A bolus contrast enhanced exam should be performed from the level of the aortic arch to approximately 2 cm below the level of the inferior pulmonary veins with the patient scanned at end inspiration [37]. Hyperventilation before the start of the exam (consisting of a few deep breaths) is recommended as it will facilitate prolonged breath holding. Patients unable to maintain a breath hold can be scanned while gently breathing to reduce respiratory motion artifacts.

The scan is performed from just above the lower hemidiaphragm to the aortic arch (caudocranial direction) during an infusion of 150-200 ml of 30% contrast material (3-5 ml/sec) with a 15-20 sec scan delay (some centers use 60% iodinated contrast and a lower injection rate).
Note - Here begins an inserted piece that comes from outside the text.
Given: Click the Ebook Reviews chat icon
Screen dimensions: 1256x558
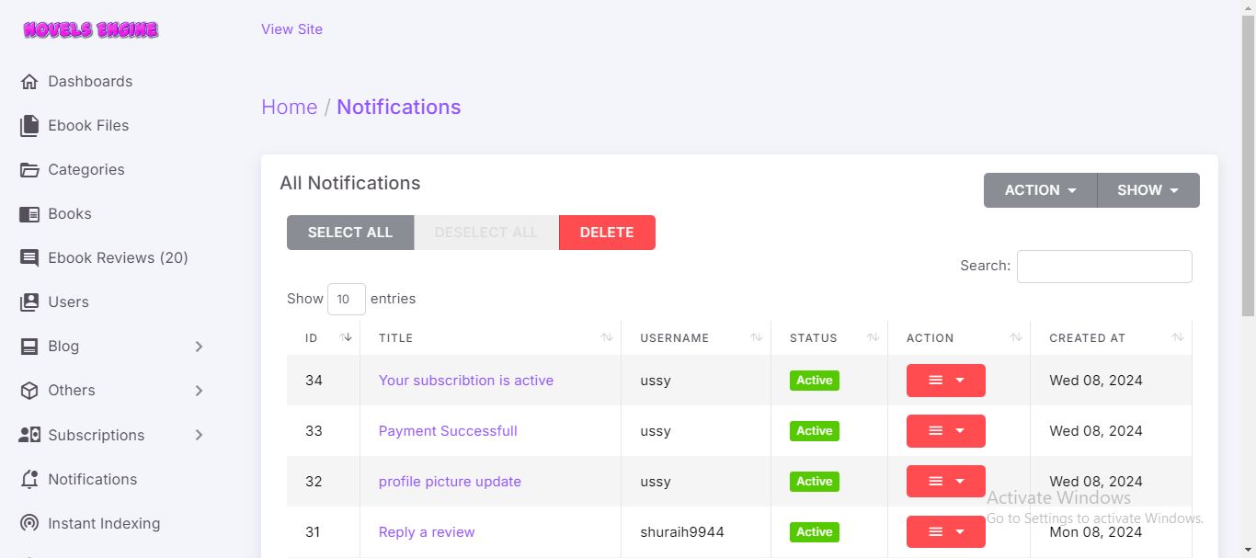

Alternatively, a small test injection (15-20 cc) can be used to determine optimal timing of the scan- this is particularly beneficial in patients with known or suspected cardiac dysfunction [90]. The time to peak enhancement plus 5 seconds is used as the time delay for the diagnostic scan. The extra 5 seconds allows for opacification of the distal small arteries and provides a margin for error. For patients with right ventricular failure or pulmonary hypertension a longer scan delay is required (15-18 seconds) [37]. Scanning caudo to cranial and using a lower injection rate reduces streak artifacts from concentrated contrast material in the superior vena cava which may obscure the adjacent right main pulmonary artery. Also, caudo-cranial imaging will minimize motion artifacts due to respiration that tend to be greatest in the lung bases and less significant in the upper lungs.

A 3 mm collimation, table feed of 5 mm/sec (pitch of 1.7), 240-300 mA, with a 20 to 30 second exposure, and 1.5 mm overlapping reconstruction images read at the workstation will provide excellent image quality [16]. Patients not able to hold their breath for 20 to 30 seconds can be imaged with shorter scan times (10 mm/sec table feed with 5 mm collimation and a 10 second breath hold [pitch of 2]), but there is a decrease in spatial resolution [17]. Patients on a respirator can be imaged during a forced period of apnea or while breathing at a minimal tidal volume and respiratory rate [18].

For sub-second scanners, improved evaluation of subsegmental arteries can be obtained with the use of 2 mm collimation, 0.75 sec per revolution, and a pitch of 2 (ie: table speed of 4 mm per sec) [8,37]. Overlapping reconstruction images are not required when using this narrow collimation [37]. Electron beam CT has minor advantages in analyzing paracardiac arteries due to a reduction in motion artifact and higher contrast enhancement, but the images suffer from slightly increased noise [42].  Images should be reconstructed using a 180 degree linear interpolation algorithm to decrease partial volume effects [37].